Chronique Le Turbulent destin de Jacob Obertin de Catalin Dorian Florescu

Philippe Poulain Librairie L’Atelier (Paris 20e)

Où il sera question des origines de chacun et de tout un peuple, ou comment se dépêtrer de ses liens au père, à travers guerres, déportations, pertes d’identité et autres tempêtes de l’Histoire. Le tout conté avec brio par un Roumain germanophone émigré en Suisse.
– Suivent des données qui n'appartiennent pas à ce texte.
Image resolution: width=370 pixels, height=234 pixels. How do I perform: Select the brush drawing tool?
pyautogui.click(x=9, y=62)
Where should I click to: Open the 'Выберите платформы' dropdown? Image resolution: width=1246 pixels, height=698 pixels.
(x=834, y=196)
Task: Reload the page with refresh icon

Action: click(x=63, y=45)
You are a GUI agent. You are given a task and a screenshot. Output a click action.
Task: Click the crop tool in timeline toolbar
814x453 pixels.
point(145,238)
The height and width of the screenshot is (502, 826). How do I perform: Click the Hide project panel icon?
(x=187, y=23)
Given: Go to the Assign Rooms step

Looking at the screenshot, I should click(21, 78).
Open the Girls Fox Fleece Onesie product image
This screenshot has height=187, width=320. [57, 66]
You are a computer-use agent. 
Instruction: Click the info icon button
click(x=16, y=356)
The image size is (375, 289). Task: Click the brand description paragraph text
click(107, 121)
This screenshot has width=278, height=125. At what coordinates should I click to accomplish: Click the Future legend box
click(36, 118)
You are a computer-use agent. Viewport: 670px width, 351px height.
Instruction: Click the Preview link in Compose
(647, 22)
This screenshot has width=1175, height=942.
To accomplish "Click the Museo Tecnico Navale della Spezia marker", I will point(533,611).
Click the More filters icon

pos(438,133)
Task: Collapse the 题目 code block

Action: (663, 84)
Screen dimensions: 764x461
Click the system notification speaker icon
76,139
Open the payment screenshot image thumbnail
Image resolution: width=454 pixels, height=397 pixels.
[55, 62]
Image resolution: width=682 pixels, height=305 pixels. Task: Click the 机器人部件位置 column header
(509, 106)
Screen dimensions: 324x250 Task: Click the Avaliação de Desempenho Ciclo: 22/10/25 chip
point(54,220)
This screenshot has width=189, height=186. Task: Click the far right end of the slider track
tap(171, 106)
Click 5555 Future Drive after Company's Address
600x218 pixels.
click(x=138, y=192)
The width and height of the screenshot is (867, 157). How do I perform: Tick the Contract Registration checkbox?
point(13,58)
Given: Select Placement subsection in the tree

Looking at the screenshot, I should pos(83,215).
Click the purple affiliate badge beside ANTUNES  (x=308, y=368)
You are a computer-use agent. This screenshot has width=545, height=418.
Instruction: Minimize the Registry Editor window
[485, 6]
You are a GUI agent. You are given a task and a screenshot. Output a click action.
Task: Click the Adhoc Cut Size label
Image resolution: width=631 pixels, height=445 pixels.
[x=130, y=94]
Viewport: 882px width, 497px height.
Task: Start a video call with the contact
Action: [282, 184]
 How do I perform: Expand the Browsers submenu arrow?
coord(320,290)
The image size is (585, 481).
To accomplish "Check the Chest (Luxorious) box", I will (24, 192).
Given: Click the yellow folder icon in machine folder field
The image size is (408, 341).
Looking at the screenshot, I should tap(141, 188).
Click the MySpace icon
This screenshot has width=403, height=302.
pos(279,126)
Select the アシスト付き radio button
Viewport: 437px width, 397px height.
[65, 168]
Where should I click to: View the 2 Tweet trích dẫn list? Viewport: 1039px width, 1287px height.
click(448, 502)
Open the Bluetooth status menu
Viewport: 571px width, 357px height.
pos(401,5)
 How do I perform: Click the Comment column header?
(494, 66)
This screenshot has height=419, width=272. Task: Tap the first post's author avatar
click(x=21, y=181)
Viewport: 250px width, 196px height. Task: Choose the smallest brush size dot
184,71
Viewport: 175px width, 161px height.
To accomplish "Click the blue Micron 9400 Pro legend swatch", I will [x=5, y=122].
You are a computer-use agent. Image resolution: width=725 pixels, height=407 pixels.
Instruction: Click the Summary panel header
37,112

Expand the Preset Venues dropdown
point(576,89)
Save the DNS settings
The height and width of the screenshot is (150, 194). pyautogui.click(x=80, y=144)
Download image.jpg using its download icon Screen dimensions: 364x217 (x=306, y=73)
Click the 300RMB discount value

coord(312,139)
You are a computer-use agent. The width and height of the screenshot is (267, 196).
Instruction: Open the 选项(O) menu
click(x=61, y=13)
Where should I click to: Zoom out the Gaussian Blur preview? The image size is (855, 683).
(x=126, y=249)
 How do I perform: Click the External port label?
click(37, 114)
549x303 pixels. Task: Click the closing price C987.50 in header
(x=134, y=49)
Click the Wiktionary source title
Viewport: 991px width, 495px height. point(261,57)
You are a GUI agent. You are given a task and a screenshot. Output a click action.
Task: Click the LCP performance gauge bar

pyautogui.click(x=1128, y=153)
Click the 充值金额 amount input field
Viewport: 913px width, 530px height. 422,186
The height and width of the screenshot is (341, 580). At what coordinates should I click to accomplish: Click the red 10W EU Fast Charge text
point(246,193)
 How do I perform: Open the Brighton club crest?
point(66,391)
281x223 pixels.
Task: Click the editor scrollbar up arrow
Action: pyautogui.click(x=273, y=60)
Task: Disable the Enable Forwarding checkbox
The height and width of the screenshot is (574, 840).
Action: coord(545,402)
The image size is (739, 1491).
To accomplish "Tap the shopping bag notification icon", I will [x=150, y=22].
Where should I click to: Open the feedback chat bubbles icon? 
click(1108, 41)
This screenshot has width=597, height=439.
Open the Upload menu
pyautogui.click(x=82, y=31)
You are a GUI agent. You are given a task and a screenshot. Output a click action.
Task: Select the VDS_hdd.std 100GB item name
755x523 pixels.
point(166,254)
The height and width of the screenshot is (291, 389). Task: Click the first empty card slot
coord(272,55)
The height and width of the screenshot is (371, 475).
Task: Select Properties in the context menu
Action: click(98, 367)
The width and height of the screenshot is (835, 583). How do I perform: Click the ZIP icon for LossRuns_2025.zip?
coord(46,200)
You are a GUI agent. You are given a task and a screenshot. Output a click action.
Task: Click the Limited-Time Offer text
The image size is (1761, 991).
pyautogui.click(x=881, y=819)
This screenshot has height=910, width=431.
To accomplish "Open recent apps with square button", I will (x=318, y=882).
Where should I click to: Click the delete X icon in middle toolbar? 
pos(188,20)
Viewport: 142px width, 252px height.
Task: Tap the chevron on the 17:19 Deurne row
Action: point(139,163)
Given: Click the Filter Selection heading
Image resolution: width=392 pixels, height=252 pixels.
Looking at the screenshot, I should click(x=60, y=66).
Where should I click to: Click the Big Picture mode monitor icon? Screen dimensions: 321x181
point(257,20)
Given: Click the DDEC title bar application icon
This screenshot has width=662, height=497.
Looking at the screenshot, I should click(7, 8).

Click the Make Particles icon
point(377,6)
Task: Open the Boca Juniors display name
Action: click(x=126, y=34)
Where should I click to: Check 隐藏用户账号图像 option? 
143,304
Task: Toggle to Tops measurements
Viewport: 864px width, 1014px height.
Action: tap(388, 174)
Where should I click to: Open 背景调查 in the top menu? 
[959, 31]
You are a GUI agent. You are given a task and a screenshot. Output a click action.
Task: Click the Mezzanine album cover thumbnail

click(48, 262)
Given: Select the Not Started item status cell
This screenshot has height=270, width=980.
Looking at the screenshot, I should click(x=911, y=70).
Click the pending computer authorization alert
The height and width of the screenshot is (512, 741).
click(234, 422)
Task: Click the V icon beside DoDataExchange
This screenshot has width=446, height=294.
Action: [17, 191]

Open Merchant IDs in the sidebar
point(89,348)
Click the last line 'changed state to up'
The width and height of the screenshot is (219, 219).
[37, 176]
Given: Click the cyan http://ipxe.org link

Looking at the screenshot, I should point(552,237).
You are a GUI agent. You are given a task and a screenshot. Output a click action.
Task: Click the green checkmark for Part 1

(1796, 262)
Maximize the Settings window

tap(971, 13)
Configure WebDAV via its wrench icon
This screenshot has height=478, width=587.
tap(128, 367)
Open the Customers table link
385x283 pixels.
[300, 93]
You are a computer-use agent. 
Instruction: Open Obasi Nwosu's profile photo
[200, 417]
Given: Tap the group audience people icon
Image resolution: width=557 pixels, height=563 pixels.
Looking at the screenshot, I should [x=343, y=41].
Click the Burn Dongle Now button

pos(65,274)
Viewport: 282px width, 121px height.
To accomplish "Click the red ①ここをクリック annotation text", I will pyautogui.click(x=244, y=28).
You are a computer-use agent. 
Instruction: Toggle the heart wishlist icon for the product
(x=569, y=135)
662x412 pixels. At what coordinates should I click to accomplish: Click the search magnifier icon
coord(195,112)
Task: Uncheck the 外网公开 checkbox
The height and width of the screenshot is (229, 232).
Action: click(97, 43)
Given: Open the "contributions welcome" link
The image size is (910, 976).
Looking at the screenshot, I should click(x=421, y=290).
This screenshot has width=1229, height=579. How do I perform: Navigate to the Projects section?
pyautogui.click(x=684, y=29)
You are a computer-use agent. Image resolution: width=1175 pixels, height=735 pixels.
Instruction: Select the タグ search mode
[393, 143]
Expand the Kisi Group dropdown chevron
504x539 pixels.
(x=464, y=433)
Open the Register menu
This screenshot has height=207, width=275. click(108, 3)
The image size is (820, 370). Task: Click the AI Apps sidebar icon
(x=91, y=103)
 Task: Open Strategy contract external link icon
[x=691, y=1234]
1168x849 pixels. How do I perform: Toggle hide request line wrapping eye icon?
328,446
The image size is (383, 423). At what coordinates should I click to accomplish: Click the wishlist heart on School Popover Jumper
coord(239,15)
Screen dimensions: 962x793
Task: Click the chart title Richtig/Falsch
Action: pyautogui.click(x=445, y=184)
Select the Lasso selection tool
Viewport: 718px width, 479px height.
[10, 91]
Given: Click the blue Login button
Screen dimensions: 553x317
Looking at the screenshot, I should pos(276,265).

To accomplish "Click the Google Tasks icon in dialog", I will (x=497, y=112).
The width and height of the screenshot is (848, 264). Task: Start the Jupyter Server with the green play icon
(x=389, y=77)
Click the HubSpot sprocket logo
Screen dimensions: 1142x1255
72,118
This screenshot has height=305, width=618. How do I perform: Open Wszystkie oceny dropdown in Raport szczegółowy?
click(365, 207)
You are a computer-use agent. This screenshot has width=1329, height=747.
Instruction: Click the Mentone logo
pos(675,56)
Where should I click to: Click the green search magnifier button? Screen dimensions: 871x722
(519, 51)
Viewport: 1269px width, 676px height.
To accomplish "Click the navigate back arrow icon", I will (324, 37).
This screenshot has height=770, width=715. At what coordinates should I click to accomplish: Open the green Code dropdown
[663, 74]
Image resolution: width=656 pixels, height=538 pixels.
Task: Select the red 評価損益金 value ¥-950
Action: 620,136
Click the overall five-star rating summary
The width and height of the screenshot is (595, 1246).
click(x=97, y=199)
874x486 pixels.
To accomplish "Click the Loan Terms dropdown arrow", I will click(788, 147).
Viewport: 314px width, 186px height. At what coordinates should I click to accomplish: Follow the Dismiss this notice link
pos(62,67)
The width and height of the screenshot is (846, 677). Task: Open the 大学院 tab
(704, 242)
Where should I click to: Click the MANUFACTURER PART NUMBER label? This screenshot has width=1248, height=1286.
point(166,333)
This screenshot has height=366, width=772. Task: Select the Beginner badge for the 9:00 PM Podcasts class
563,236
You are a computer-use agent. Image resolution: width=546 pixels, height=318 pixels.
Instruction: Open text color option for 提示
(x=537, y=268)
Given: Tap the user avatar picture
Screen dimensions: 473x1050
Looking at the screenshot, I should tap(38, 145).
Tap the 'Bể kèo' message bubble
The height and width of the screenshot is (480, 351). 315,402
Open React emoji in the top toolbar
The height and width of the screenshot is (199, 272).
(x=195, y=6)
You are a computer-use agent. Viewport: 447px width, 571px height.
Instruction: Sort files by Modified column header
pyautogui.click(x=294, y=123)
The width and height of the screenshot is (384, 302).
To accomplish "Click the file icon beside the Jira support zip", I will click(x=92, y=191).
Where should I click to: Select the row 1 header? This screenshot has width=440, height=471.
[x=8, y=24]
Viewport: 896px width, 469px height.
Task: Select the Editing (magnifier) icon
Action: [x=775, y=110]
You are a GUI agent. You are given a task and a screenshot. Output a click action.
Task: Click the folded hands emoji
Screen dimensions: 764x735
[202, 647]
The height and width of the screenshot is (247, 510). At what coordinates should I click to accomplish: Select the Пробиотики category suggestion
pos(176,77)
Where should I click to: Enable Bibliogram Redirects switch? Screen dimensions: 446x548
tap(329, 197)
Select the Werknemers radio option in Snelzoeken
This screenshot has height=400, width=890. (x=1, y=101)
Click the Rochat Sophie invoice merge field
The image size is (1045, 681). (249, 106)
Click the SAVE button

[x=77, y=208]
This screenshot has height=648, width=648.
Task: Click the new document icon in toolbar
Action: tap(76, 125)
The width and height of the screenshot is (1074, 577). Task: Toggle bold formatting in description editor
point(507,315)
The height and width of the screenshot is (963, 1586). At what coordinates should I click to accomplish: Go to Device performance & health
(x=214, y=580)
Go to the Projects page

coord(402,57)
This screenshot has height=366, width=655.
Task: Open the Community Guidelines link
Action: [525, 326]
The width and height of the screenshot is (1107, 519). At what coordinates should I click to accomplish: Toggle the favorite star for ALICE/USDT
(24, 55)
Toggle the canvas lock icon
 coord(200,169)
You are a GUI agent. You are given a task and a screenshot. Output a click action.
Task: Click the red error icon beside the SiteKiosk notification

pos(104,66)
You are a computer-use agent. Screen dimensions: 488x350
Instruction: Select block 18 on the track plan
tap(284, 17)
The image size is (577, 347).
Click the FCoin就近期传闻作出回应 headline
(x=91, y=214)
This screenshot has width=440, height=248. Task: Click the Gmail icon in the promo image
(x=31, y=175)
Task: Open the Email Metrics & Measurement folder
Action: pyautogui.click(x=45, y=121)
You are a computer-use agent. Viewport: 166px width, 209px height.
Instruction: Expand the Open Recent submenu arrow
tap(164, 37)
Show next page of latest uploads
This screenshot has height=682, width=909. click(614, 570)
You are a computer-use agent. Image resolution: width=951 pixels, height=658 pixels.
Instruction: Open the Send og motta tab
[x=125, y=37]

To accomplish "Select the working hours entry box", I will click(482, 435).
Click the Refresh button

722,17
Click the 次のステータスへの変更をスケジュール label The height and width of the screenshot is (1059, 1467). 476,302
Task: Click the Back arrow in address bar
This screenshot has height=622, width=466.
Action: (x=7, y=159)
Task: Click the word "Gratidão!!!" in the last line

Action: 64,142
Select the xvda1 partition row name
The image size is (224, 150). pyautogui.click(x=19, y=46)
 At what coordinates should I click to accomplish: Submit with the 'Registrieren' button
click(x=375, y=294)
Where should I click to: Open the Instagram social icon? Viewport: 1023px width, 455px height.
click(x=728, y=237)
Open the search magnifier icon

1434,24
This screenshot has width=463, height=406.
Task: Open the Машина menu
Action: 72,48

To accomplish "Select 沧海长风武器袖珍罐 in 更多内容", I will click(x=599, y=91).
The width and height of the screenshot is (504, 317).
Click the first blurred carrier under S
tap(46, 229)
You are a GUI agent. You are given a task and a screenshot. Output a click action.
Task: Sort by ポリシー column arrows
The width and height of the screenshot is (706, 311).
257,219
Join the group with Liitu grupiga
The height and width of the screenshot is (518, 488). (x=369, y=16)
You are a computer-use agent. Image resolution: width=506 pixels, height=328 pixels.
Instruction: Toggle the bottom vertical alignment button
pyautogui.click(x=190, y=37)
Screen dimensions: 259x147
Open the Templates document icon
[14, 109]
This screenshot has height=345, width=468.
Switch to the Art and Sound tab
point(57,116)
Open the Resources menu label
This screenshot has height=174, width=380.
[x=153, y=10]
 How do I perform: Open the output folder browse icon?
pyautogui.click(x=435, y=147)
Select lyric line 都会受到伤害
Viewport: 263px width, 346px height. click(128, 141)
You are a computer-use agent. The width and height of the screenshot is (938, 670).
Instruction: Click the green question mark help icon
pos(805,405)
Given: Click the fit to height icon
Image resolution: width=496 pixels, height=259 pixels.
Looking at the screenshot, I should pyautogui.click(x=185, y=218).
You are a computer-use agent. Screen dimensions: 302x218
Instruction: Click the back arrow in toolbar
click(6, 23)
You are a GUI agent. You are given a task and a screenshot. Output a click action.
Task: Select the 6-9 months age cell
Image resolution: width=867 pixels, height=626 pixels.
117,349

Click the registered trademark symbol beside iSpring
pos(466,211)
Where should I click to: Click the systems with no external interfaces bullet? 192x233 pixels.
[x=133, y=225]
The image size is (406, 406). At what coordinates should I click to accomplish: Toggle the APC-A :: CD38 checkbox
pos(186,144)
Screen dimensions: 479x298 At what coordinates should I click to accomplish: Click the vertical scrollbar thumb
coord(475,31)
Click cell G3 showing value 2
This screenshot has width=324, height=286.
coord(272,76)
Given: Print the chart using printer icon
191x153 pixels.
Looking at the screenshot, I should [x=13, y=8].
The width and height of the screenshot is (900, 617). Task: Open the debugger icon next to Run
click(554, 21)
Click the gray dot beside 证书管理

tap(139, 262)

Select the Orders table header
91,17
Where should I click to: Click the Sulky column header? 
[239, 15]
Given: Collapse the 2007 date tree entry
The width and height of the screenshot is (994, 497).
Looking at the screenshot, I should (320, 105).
Pour un turbulent destin comme celui de Jacob, pas moins de deux naissances sont nécessaires. Mais qu’il survienne dans une charrette pleine de fumier ou dans un appartement cossu en ville, l’accouchement se déroule grâce à la main et la magie d’une matrone tzigane. Dans le premier récit, le marmot pue tant que le père peine à l’accepter pour sien ; dans le second, le bébé se met à rire comme un diable, provoquant la colère de son père qui croit que l’enfant se moque de lui. Après ses deux naissances, le narrateur doit se choisir un destin. Et d’abord remonter plusieurs fois l’Histoire, comme on démonte une montre pour en comprendre le mécanisme. Ainsi trouvent place, subtilement emboîtées dans le roman, les histoires de Caspar le mercenaire de la guerre de Trente Ans, puis de Frédéric, qui émigra de Lorraine pour venir coloniser les terres du Banat, province de Roumanie. L’histoire la plus légendaire demeure cependant celle du père de Jacob, apparu tel un diable une nuit d’orage en 1924. C’est autour de ce père que se tressent les fils de la réalité à ceux de l’Histoire, lui qui a usurpé une identité pour s’octroyer les biens de son épouse, lui qui, selon son humeur, décide ou non de reconnaître son fils. Fuyant ce père dépeint comme un ogre prêt à tout pour posséder plus, le malingre Jacob trouve auprès des morts enfouis dans leurs caveaux (dont il s’emploie à blanchir les os avant de les ensevelir à nouveau) une présence salvatrice. Après nombre de déconvenues, la guerre faisant place à la dictature communiste, Jacob « se décide à aimer » enfin (c’est la traduction du titre original) : il se met à rire comme à sa seconde naissance et à construire pour son père et lui, dans la province aride où l’Histoire les a relégués, « une maison au bout du monde ».